Końca nie widać
Kilka dni temu minęło pół roku od zakończenia budowy obwodnicy Kupisk Starych, ale nadal nie można na nią wjeżdżać. Podlaski Zarząd Dróg Wojewódzkich w Białymstoku, pytany o to kiedy do użytku zostanie oddana zbudowana pół roku temu obwodnica, ciągle nie jest w stanie podać żadnej daty.
Obwodnica Kupisk Starych została zbudowana w ramach modernizacji drogi wojewódzkiej nr 645 Łomża – Nowogród. Inwestycja kosztowała ok. 58 mln zł, a zdecydowana większość środków – blisko 55 mln zł to unijna dotacja. Prace drogowe na ponad 10-kilometrowym odcinku drogi wojewódzkiej zaczęto w styczniu 2018 roku i zakończono wczesną jesienią 2019 r.
Sama obwodnica Kupisk ma około 2,7 km długości i mija tę miejscowość po północnej stronie. Zaczyna się tuż za granica administracyjną Miasta Łomży i kończy się w miejscu, gdzie zbudowany ma być węzeł drogowy „Nowogród” na drodze ekspresowej S61. Nowa obwodnica ma jezdnię o szerokości 7 metrów z konstrukcją nawierzchni przystosowaną do przenoszenia obciążenia ruchem KR 5 i samochodów o nośności 11,5 tony na oś. Ma także drogę serwisową i ciąg pieszo-rowerowy. Roboty przy budowie obwodnicy Kupisk Starych formalnie zostały zakończone 6 września 2019 roku. Inwestor odebrał prace potwierdzając, że droga została zbudowana dobrze, zgodnie z projektem. Niestety kierowcy, którzy od lata ubiegłego roku jeżdżą po wyremontowanej drodze do Nowogrodu, na nową obwodnicę Kupisk ciągle jeszcze nie mogą wjeżdżać.
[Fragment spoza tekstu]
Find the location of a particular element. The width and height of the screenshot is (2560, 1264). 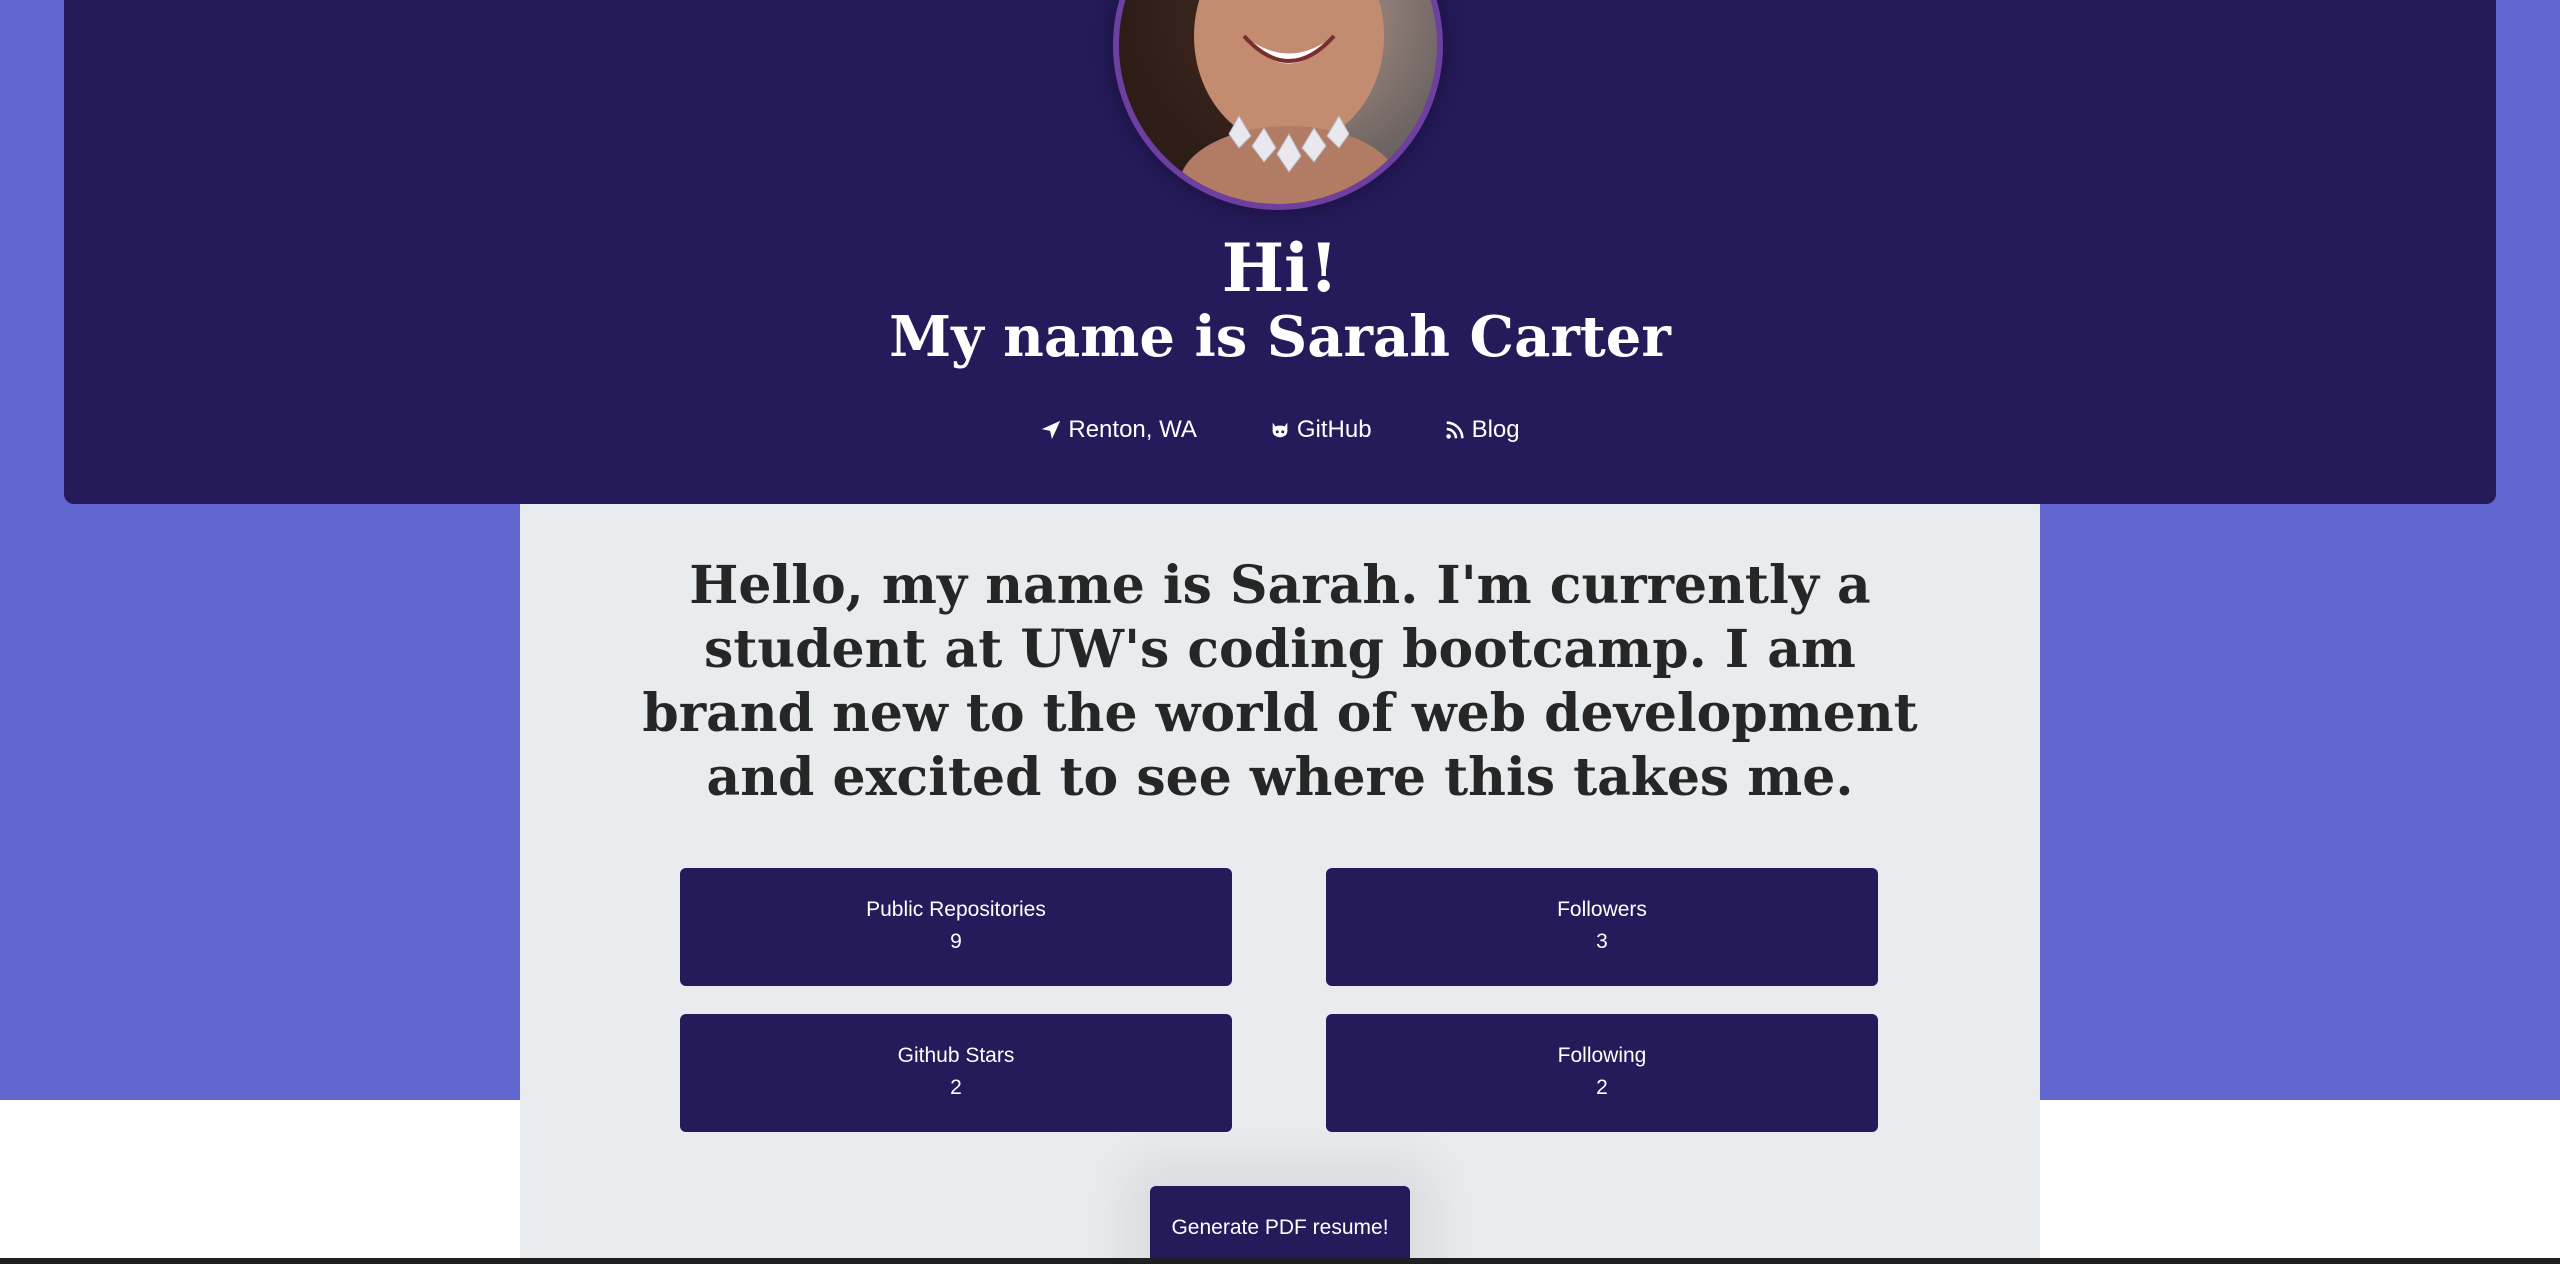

- Nadal trwają procedury formalno-prawne przewidziane prawem budowlanym celem uzyskania pozwolenia na użytkowania drogi – odpowiada Krzysztof Barbachowski, zastępca dyrektora PZDW w Białymstoku dopytywany o to, kiedy obwodnica Kupis Starych zostanie wreszcie oddana do użytku.
„Papierowy” problem
Drogę wojewódzka nr 645 przebudowano na podstawie decyzji ZRID wydanych przez wojewodę podlaskiego pod koniec 2017 roku. Zezwolenie na realizację inwestycji drogowej, wydawane na podstawie tzw. specustawy drogowej, zawiera w sobie zatwierdzenie projektu budowlanego wraz z pozwoleniem na budowę, ale także podziały działek i wywłaszczenia gruntów przejętych pod pas drogowy. Wojewoda nadał decyzjom ZRID rygor natychmiastowej wykonalności, co oznaczało, że prace mogły ruszyć natychmiast, ale procedura ich „uprawomocniania się”, musi przejść „zwyczajną” drogę administracyjną z uwzględnieniem i badaniem protestów wnoszonych przez niezadowolonych uczestników postępowania. „Papierowa droga” przeciągnęła się do tego stopnia, że budowlańcy zdążyli wybudować całą asfaltową. Teraz wszyscy oczekują na „papiery”.